Visible to the public CRiOS: Toward Large-Scale iOS Application Analysis

TitleCRiOS: Toward Large-Scale iOS Application Analysis
Publication TypeConference Paper
Year of Publication2016
AuthorsOrikogbo, Damilola, Büchler, Matthias, Egele, Manuel
Conference NameProceedings of the 6th Workshop on Security and Privacy in Smartphones and Mobile Devices
PublisherACM
Conference LocationNew York, NY, USA
ISBN Number978-1-4503-4564-4
Keywordsacm proceedings, Collaboration, composability, Encryption, Human Behavior, ios, iOS encryption, Metrics, pubcrawl, Resiliency, Scalability, security, SSL Trust Models
Abstract

Mobile applications - or apps - are one of the main reasons for the unprecedented success smart phones and tablets have experienced over the last decade.
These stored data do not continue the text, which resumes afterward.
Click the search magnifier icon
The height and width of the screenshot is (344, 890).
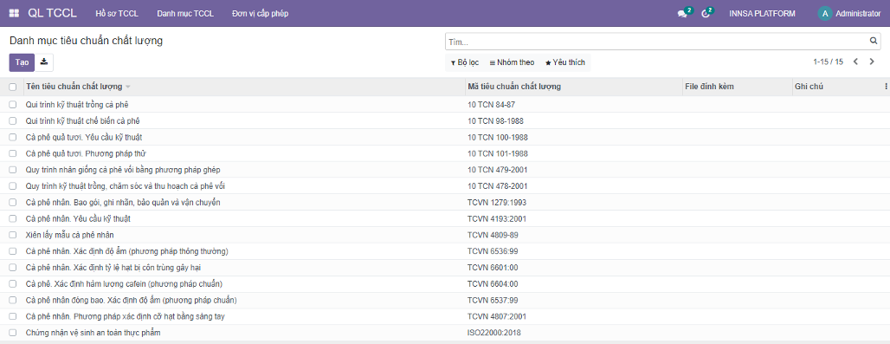coord(874,42)
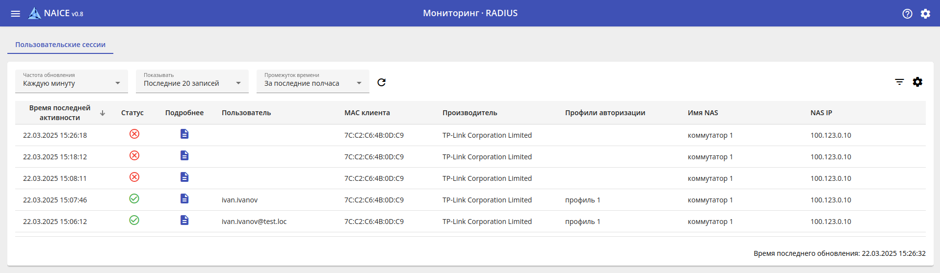Open the table filter icon
Viewport: 940px width, 273px height.
pos(899,82)
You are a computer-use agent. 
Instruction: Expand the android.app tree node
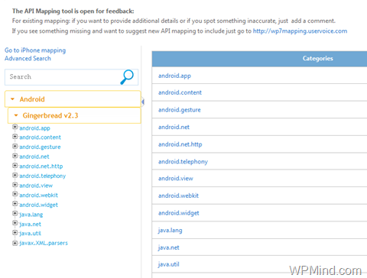15,127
Apps are the main interfaces that users deal with when engaging in online banking, checking travel itineraries, or browsing their social network profiles while on the go. Previous research has studied various aspects of mobile application security including data leakage and privilege escalation through confused deputy attacks. However, the vast majority of mobile application research targets Google's Android platform. Few research papers analyze iOS applications and those that focus on the Apple environment perform their analysis on comparatively small datasets (i.e., thousands in iOS vs. hundreds of thousands in Android). As these smaller datasets call into question how representative the gained results are, we propose, implement, and evaluate CRiOS, a fully-automated system that allows us to amass comprehensive datasets of iOS applications which we subject to large-scale analysis. To advance academic research into the iOS platform and its apps, we plan on releasing CRiOS as an open source project. We also use CRiOS to aggregate a dataset of 43,404 iOS applications. Equipped with this dataset we analyze the collected apps to identify third-party libraries that are common among many applications. We also investigate the network communication endpoints referenced by the applications with respect to the endpoints' correct use of TLS/SSL certificates. In summary, we find that the average iOS application consists of 60.2% library classes and only 39.8% developer-authored content. Furthermore, we find that 9.32% of referenced network connection endpoints either entirely omit to cryptographically protect network communications or present untrustworthy SSL certificates.